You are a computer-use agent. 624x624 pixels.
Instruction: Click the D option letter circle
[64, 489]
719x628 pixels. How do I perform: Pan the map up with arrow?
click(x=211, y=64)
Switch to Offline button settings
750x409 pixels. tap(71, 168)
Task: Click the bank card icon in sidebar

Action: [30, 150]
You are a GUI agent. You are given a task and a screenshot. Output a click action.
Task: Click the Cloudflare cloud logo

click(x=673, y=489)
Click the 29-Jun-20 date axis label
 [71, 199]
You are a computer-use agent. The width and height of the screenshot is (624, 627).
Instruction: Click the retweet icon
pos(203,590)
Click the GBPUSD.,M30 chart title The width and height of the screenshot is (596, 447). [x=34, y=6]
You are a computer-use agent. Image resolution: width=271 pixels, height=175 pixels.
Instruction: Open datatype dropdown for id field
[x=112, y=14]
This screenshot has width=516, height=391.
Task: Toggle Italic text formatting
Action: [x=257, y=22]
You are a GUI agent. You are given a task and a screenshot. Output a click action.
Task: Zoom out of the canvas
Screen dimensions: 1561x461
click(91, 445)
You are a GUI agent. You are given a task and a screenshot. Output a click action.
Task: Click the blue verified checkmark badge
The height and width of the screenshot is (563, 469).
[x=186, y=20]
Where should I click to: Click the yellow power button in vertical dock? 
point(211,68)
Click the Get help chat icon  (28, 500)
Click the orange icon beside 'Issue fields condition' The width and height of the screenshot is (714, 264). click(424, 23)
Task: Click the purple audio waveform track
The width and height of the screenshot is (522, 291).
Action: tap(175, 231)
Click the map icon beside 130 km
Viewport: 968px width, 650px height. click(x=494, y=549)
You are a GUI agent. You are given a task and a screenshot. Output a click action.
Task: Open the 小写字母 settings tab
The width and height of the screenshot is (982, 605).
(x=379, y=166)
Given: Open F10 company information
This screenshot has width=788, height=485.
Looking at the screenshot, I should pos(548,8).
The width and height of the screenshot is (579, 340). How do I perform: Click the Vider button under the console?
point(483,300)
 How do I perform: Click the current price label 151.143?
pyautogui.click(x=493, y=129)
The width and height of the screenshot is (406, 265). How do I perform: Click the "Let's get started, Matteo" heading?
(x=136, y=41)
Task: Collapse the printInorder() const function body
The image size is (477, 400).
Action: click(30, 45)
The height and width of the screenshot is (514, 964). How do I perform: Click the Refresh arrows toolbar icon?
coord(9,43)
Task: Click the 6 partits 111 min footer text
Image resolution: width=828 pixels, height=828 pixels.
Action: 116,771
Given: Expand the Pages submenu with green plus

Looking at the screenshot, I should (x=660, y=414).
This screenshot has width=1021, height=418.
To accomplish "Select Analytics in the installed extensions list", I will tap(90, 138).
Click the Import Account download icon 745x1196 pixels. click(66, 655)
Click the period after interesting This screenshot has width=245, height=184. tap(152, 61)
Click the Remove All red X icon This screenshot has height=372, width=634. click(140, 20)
◆ ◆ ◆ ◆ ◆ ◆ ◆
The line with "Image resolution: width=828" through the last line of the entries above: output exactly those lines and nothing else.

* **Answer to this task**
Image resolution: width=828 pixels, height=828 pixels.
Action: 116,771
Given: Expand the Pages submenu with green plus

Looking at the screenshot, I should (x=660, y=414).
This screenshot has width=1021, height=418.
To accomplish "Select Analytics in the installed extensions list", I will tap(90, 138).
Click the Import Account download icon 745x1196 pixels. click(66, 655)
Click the period after interesting This screenshot has width=245, height=184. tap(152, 61)
Click the Remove All red X icon This screenshot has height=372, width=634. click(140, 20)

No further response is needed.